Copy out the lines from the line with "Given: Sort by Subscription column arrows" up to and including the line with "Action: point(1098,416)", substituting "Plan" for "Subscription" and leaving everything else unchanged.

Stored records
----
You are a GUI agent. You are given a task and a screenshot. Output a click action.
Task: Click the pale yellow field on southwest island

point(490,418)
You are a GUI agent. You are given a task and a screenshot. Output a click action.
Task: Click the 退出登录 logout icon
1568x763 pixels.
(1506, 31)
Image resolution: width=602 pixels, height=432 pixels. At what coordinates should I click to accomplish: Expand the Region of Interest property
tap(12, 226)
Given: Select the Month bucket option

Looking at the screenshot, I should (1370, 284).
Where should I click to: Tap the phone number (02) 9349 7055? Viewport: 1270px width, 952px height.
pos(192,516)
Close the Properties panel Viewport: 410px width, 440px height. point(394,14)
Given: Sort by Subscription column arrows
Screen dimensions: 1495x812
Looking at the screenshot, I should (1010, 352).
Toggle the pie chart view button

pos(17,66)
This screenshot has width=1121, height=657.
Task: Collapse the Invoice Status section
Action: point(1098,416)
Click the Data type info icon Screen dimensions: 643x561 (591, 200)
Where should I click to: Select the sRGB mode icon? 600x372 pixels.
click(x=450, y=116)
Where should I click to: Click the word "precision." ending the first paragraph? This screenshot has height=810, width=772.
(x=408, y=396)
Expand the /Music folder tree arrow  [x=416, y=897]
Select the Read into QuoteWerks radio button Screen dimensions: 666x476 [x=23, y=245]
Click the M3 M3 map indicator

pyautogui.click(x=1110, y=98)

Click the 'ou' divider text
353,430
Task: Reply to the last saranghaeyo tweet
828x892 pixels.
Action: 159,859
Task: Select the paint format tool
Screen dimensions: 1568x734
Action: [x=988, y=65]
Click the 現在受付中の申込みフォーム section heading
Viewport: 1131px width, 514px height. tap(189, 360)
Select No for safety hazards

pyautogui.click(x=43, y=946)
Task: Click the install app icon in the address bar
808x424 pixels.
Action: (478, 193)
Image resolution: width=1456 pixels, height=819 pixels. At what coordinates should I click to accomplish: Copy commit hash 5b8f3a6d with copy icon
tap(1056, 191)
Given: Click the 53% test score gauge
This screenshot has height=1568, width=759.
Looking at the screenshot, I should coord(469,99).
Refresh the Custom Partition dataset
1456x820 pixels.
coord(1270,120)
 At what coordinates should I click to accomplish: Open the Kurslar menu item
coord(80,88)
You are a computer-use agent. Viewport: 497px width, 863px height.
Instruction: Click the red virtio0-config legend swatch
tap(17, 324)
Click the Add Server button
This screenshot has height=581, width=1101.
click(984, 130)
----
**EXERCISE ANSWER:**
Given: Sort by Plan column arrows
Screen dimensions: 1495x812
Looking at the screenshot, I should (1010, 352).
Toggle the pie chart view button

pos(17,66)
This screenshot has width=1121, height=657.
Task: Collapse the Invoice Status section
Action: point(1098,416)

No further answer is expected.